In the current research and development era, Human Activity Recognition (HAR)
plays a vital role in analyzing the movements and activities of a human
being. The main objective of HAR is to infer the current behaviour by
extracting previous information. Now-a-days, the continuous improvement of
living condition of human beings changes human society dramatically. To
detect the activities of human beings, various devices, such as smartphones
and smart watches, use different types of sensors, such as multi modal
sensors, non-video based and video-based sensors, and so on. Among the
entire machine learning approaches, tasks in different applications adopt
extensively classification techniques, in terms of smart homes by active and
assisted living, healthcare, security and surveillance, making decisions,
tele-immersion, forecasting weather, official tasks, and prediction of risk
analysis in society.
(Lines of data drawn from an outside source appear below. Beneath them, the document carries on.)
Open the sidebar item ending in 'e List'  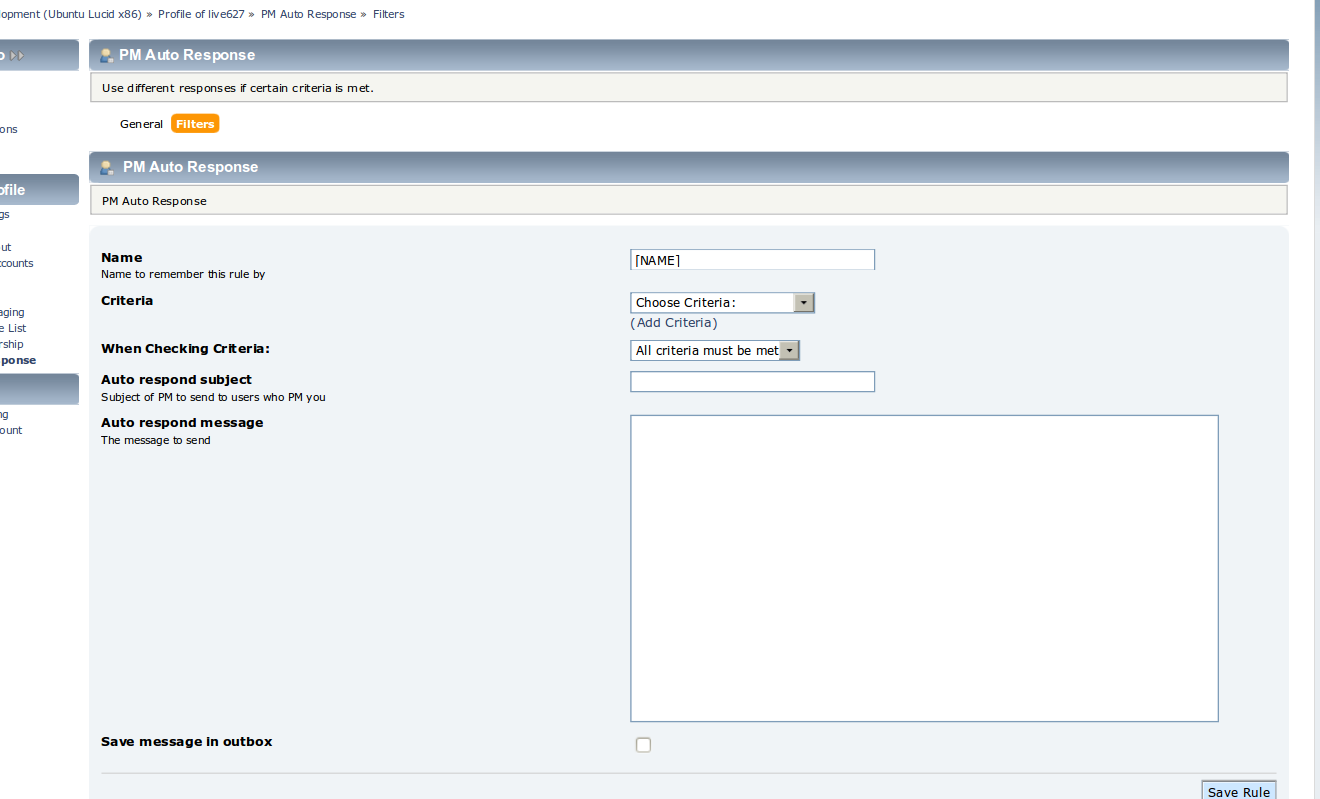(13, 328)
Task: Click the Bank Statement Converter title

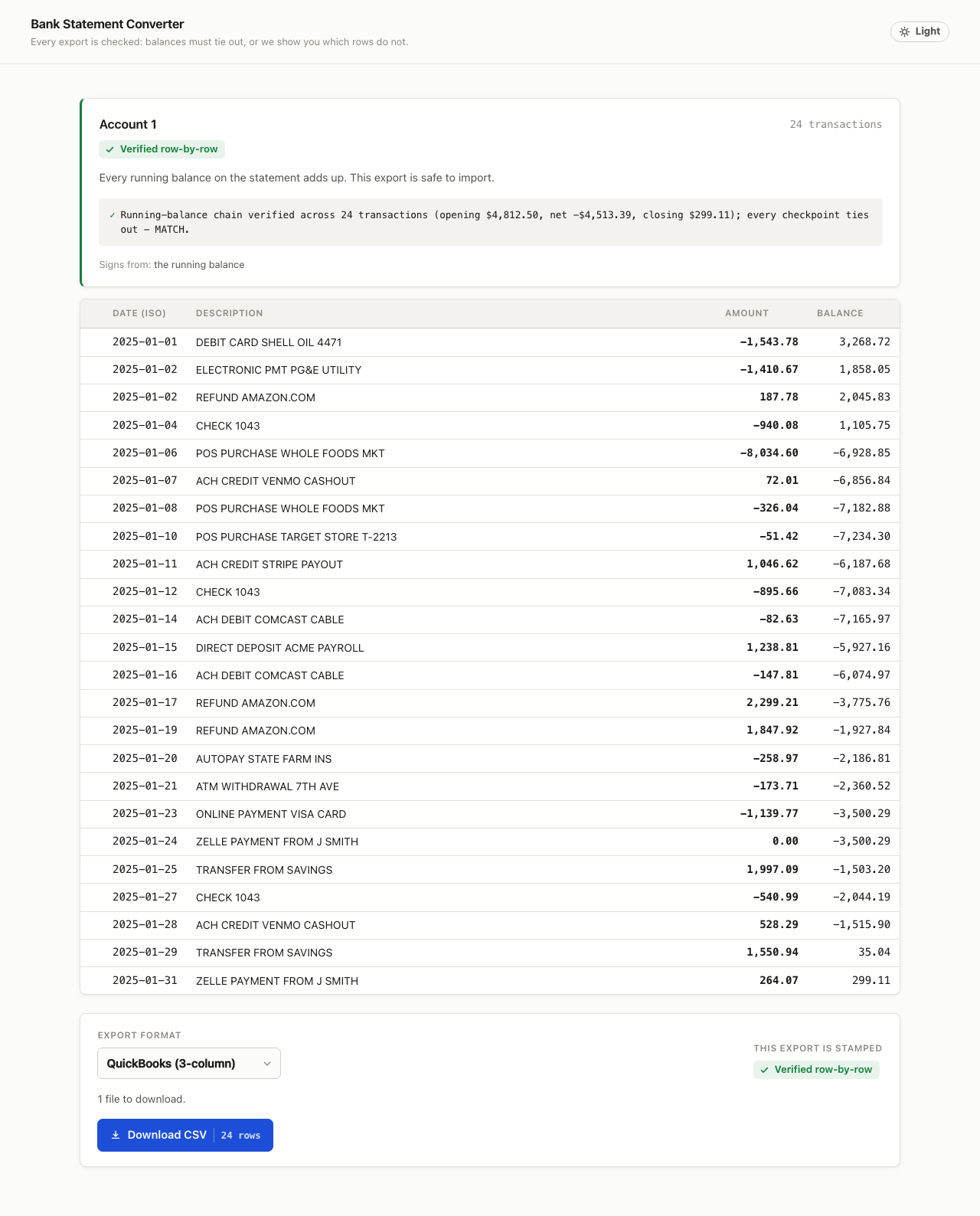Action: pyautogui.click(x=107, y=24)
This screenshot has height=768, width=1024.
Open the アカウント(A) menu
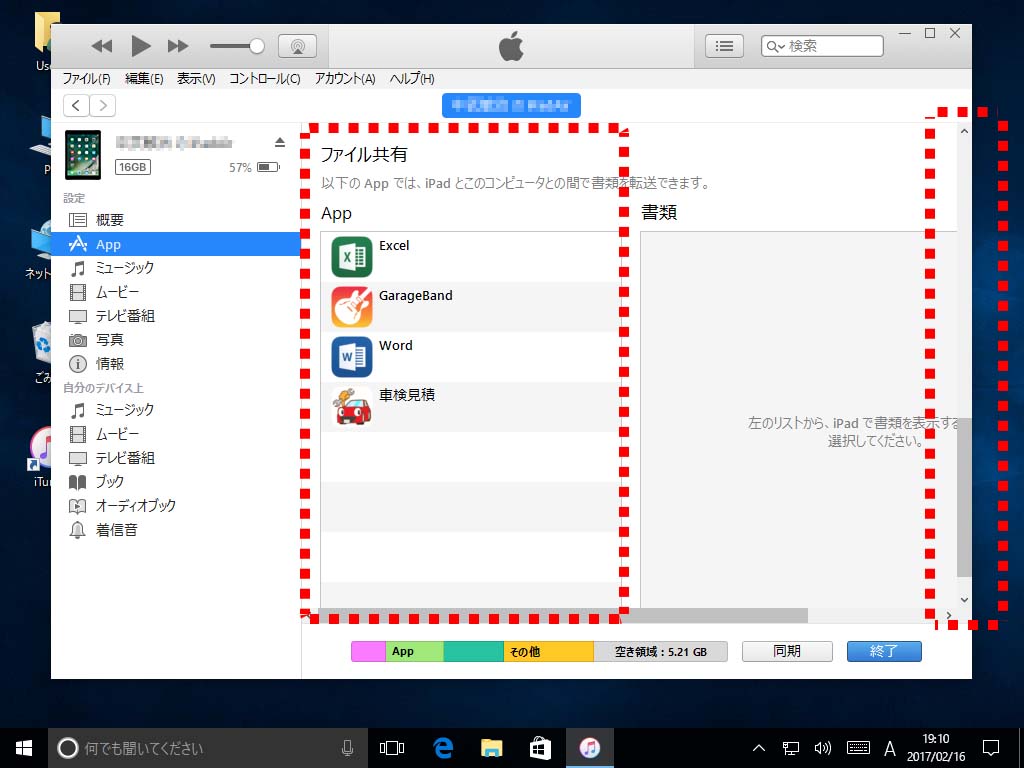(x=344, y=79)
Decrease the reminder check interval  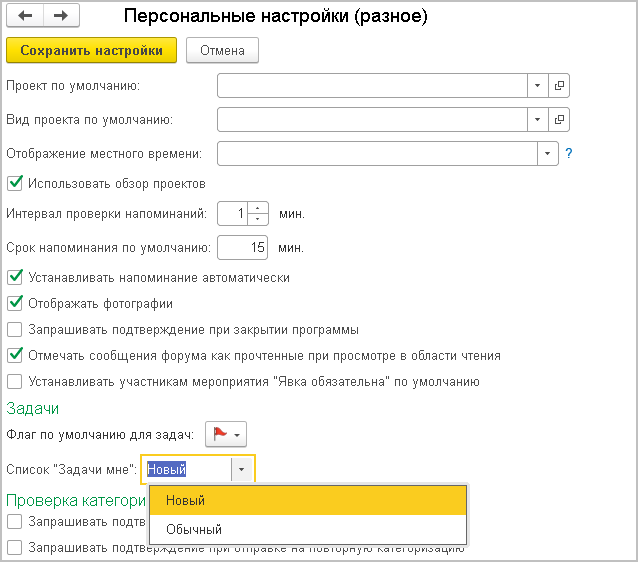pos(258,219)
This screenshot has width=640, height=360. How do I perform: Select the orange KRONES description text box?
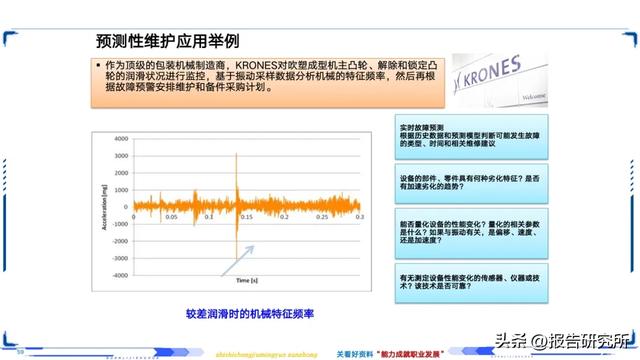point(268,83)
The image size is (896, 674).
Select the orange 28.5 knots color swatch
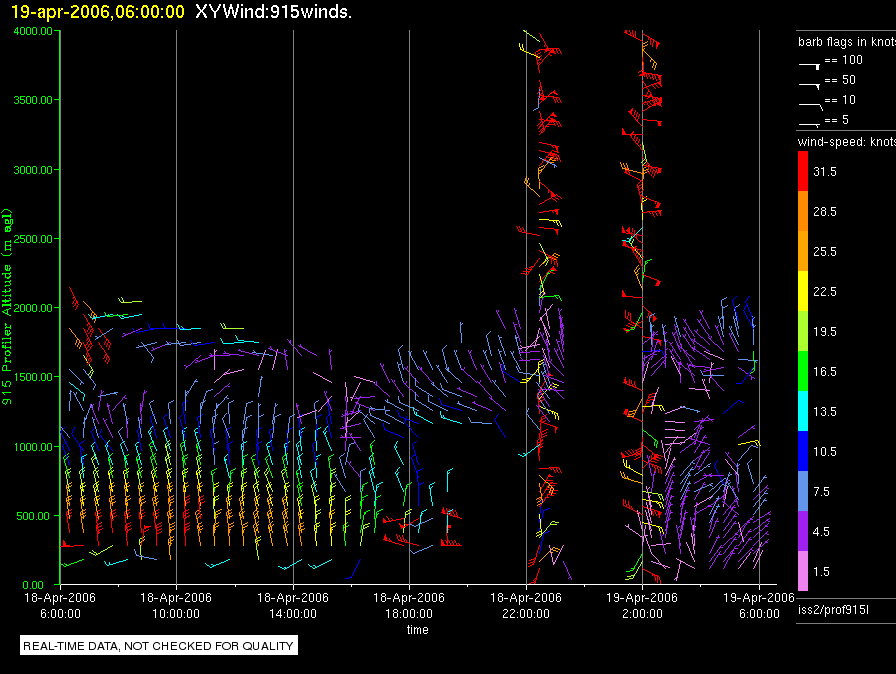click(802, 212)
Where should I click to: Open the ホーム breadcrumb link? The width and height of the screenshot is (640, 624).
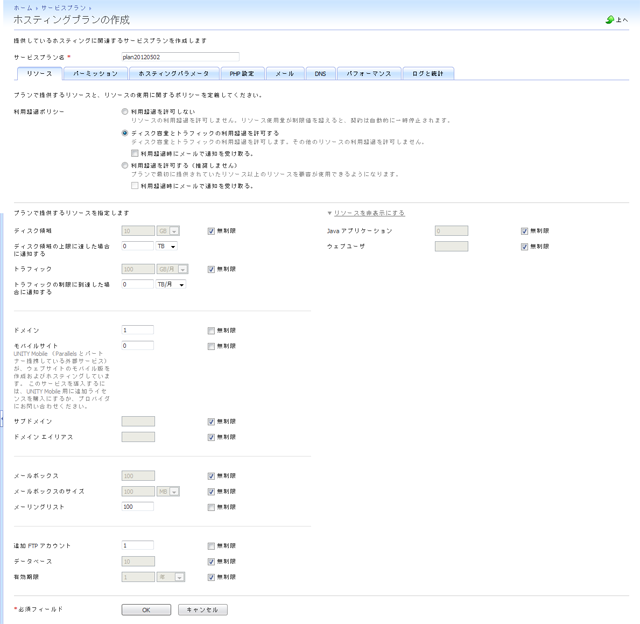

In this paper, we perform three classification
algorithms, Sequential Minimal Optimization (SMO), Random Forest (RF), and
Simple Logistic (SL) with the two HAR datasets, UCI HAR and WISDM,
downloaded from the UCI repository. The experiment described in this paper
uses the WEKA tool to evaluate performance with the matrices, Kappa
statistics, relative absolute error, mean absolute error, ROC Area, and PRC
Area by 10-fold cross validation technique. We also provide a comparative
analysis of the classification algorithms with the two determined datasets
by calculating the accuracy with precision, recall, and F-measure metrics.
In the experimental results, all the three algorithms with the UCI HAR
datasets achieve nearly the same accuracy of 98%.The RF algorithm with the
WISDM dataset has the accuracy of 90.69%,better than the others.